Leading commentators on the political economy must have been flattered to hear many of their principles and policies given lip service by Shadow Chancellor Ed Balls this week in his speech to the Labour party conference. Flattered only to be deceived, sadly, as lip service is all he paid; underneath the rhetorical support for a reformed political economy promoted by the likes of Will Hutton, the Institute for Public Policy Research, Ha-Joon Chang and others, Balls’ prescription for the UK economy amounts to little more than tinkering with the same old policy levers that haven’t worked in the past.
Mr. Balls’ speech was riddled with apparent contrition for Labour’s role in the crisis we face, but the apologies were more for political errors (that undoubtedly cost them electoral support) than for a decade and more of Blairite economic policy (that equally undoubtedly cost the country its prospects for the foreseeable future). There was a mea culpa for failing to regulate banks sufficiently, but still no recognition that the broader economic crisis has its roots not just in a simple regulatory failure but more in multiple failures that go to the core of the peculiar version of capitalism that New Labour remains wedded to.
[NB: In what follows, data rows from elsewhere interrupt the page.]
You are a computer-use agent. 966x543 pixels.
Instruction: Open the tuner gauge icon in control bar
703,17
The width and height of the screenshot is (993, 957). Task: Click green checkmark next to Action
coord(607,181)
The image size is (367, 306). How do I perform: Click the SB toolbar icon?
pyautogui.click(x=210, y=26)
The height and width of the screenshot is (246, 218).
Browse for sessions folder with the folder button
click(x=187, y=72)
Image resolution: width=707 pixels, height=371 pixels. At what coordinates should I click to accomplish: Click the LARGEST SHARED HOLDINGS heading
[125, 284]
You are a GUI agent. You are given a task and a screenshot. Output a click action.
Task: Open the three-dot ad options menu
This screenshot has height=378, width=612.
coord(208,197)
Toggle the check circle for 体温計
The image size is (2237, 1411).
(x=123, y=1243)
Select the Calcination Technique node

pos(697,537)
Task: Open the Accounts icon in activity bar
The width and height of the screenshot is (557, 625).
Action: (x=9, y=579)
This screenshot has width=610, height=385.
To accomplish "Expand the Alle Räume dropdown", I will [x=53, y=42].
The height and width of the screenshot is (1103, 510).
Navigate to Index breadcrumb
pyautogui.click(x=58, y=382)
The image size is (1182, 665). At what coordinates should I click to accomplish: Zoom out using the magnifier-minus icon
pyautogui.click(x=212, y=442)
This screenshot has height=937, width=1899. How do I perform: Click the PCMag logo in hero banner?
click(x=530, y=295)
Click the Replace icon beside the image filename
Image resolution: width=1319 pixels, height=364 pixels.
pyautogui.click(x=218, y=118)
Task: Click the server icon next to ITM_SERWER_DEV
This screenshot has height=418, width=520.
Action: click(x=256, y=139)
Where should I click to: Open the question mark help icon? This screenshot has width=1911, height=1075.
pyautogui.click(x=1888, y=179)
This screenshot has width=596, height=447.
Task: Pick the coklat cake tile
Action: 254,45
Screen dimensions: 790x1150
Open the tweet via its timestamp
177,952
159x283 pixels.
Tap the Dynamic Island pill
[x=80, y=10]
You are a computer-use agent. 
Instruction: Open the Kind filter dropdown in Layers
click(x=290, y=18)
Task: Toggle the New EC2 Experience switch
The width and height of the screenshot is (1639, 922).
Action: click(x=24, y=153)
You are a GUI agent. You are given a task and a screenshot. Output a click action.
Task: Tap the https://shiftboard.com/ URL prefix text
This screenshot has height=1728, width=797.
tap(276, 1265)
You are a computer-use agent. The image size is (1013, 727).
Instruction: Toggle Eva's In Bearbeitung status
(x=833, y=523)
The reliance on a bankers bonus tax to fund the only real policy presented in the speech (housing and ‘100,000 jobs,’ although for whom and doing what remains unclear) exemplifies Labour’s inability to wean itself off its dependence on the financial services sector. So Dr. Balls, do you want banks to stop rewarding failure, or continue to hand out paying exorbitant bonuses that fed into the near-collapse of the entire capitalist system as it represents much of your revenue stream? This contradiction was at the very heart of Labour’s term in office – a dependence on impermanent revenue to shore up public spending, whether from one-off windfall taxes or volatile financial speculation. There’s a depressing failure of imagination here that means Balls’ only recourse is to call for more of what’s failed in the past.
The centrepiece of Balls’ “5 point-plan for recovery” appears to be the tired old cut in VAT. Never mind that is predecessor as Labour Chancellor tried this to very little effect (according to consumers and the Institute for Fiscal Studies there was a marginal, 1.2% boost to consumption that naturally reversed when VAT rose again). After much fanfare, Labour’s answer to the greatest economic crisis in living memory is to cut the price of (mainly luxury) goods we’ve realised we can do without by a few pence – this is supposedly the great stimulus the nation’s economy needs. I need not labour the point (pun intended) that this rather lame tinkering is once again more of the same, more of what’s failed in the very recent past. I’ve little doubt that temporary supply-side tweaks such as national insurance holidays and reduced VAT on home improvements will help a little, but for how long will the effects last? How will they make the UK better equipped to whether the gathering economic storm?
To give credit where it’s due Mr. Balls does recognise the need for economic growth as we try and turn the corner. Again, to give him credit, he also recognises that expansionary fiscal contraction is unlikely to crowd in record private sector surpluses and drive the investment in jobs that the country needs. The trouble is that what he proposes has little or no chance of sparking said growth, at least not on the equitable, sustainable and green basis that is needed. The diagnosis – that the UK economy isn’t growing or creating jobs at anywhere near the required rate – may well be correct, but the prescription is far from adequate.
Go back to the leading thinkers I mentioned, and the proposals for a fair and sustainable economy that they have made. None of what Balls said makes these proposals any more likely to be implemented. For some time now I and others have called for a change of direction away from George Osborne’s Plan A – not towards Labour’s Plan B, which appears less adequate the more we learn about it – but to a Liberal Democrat Plan C. Ed Randall argued for a new, better-orchestrated round of Quantitative Easing (QE) that expressly supports small businesses not just bank balance sheets. This should form just one part of a Plan C (and I don’t apologise for overusing that phrase) that goes much further, combining short-term boosts to investment by crowding in private-sector surpluses with a radical overhaul of our financial system and more long-term boosts to worker security and our skills base. Such a Plan C realises that cutting the deficit using only direct approaches – reducing spending and raising taxes – won’t be as effective as a Kay-sian oblique approach that puts dynamic and sustainable economic growth at its centre.